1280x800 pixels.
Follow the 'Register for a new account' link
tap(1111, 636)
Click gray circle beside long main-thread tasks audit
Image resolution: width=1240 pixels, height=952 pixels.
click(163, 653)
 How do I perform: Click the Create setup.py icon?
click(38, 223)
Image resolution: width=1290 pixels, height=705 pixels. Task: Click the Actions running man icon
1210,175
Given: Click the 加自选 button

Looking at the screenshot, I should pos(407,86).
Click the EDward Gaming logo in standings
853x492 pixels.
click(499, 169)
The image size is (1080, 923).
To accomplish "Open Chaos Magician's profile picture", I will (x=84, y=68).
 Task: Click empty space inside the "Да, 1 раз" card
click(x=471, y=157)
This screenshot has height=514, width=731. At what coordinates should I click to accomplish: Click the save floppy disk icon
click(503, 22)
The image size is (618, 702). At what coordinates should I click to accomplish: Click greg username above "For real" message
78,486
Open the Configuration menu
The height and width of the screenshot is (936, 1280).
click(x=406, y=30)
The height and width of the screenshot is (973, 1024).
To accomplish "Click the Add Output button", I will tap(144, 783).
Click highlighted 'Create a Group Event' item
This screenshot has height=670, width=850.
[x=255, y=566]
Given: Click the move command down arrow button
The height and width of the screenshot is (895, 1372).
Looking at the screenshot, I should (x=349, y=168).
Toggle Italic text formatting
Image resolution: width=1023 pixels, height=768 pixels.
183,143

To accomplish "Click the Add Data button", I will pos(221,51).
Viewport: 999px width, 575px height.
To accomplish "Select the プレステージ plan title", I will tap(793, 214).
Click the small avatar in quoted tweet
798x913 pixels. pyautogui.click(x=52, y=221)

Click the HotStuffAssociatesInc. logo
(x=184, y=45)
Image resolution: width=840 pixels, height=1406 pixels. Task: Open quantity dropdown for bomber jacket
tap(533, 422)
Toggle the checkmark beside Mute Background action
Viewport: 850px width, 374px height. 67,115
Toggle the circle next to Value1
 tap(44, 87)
··········
Work instructions = Reproduce every line of the entries above, unchanged, from the very first one down to and including the line containing "Click highlighted 'Create a Group Event' item".

Exercise solution =
1280x800 pixels.
Follow the 'Register for a new account' link
tap(1111, 636)
Click gray circle beside long main-thread tasks audit
Image resolution: width=1240 pixels, height=952 pixels.
click(163, 653)
 How do I perform: Click the Create setup.py icon?
click(38, 223)
Image resolution: width=1290 pixels, height=705 pixels. Task: Click the Actions running man icon
1210,175
Given: Click the 加自选 button

Looking at the screenshot, I should pos(407,86).
Click the EDward Gaming logo in standings
853x492 pixels.
click(499, 169)
The image size is (1080, 923).
To accomplish "Open Chaos Magician's profile picture", I will (x=84, y=68).
 Task: Click empty space inside the "Да, 1 раз" card
click(x=471, y=157)
This screenshot has height=514, width=731. At what coordinates should I click to accomplish: Click the save floppy disk icon
click(503, 22)
The image size is (618, 702). At what coordinates should I click to accomplish: Click greg username above "For real" message
78,486
Open the Configuration menu
The height and width of the screenshot is (936, 1280).
click(x=406, y=30)
The height and width of the screenshot is (973, 1024).
To accomplish "Click the Add Output button", I will tap(144, 783).
Click highlighted 'Create a Group Event' item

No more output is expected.